Flanelle Magazine  ·  Spring 2026

There is a red sweater that changed everything. A vintage Saint Laurent, complex and quietly magnificent, its checkerboard knit holding decades of Parisian craft in every stitch, that belonged to her husband. Most people would have admired it and moved on. Caroline Bélanger sat down and took it apart with her eyes.

The polo collar. The balloon silhouette, cropped and rounded like a little bomber. The damier stitch pattern that gave the fabric its layered texture. She turned it over in her hands and arrived at a thought that most people would not have thought: I could make this.

It took her over two years. But she did it.

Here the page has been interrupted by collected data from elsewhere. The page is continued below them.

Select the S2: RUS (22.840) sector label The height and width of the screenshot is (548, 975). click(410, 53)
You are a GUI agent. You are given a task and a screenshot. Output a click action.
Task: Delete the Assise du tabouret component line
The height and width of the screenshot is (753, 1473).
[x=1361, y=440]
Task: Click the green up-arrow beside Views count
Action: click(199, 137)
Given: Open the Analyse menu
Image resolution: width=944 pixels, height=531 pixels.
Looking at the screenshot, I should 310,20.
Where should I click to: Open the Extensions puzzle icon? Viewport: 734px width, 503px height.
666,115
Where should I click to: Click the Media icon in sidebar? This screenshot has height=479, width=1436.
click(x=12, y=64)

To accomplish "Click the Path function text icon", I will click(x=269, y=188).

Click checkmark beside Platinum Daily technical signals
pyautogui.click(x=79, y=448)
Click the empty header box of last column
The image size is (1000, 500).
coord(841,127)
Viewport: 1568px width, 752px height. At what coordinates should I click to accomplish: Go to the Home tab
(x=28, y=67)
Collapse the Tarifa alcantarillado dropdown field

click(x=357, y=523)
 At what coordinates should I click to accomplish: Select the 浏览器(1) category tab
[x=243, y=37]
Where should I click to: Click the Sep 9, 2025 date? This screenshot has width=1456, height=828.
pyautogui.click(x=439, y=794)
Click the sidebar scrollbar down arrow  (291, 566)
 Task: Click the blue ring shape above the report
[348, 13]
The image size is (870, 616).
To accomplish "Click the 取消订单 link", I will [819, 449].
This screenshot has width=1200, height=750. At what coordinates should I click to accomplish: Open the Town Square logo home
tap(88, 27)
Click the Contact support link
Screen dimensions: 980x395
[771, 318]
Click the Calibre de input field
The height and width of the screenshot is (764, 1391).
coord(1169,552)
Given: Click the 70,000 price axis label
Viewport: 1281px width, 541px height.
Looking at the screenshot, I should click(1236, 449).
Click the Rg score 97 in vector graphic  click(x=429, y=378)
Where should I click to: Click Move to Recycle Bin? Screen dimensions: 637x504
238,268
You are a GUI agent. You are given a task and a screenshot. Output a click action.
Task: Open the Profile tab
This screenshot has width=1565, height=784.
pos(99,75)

A gap hiding in plain sight

Canada is a country defined by its winter, both climatically and culturally. The long months of sweater weather are woven into the national identity as surely as hockey rinks and maple syrup. And yet, for all that, Canada had never produced a fully homegrown, high-end knitwear house. The craftsmanship exists; The raw appreciation for a beautiful, warm garment is here. What was missing was someone willing to build the entire thing from scratch: design, production, fiber, and all.

With a Bolivian-Canadian heritage that gave her an instinctive feel for exceptional fiber, Bélanger, a self-taught designer with a passion for knitwear, believes the absence was part economic, part cultural. The postwar adoption of the North American capitalist model, she explains, pushed artisanal trades offshore toward cheaper labor markets, a shift that gutted local craft knowledge and opened the door for fast fashion. The damage was not just economic but deeply psychological, severing people from the satisfaction of making and owning things that were built to last.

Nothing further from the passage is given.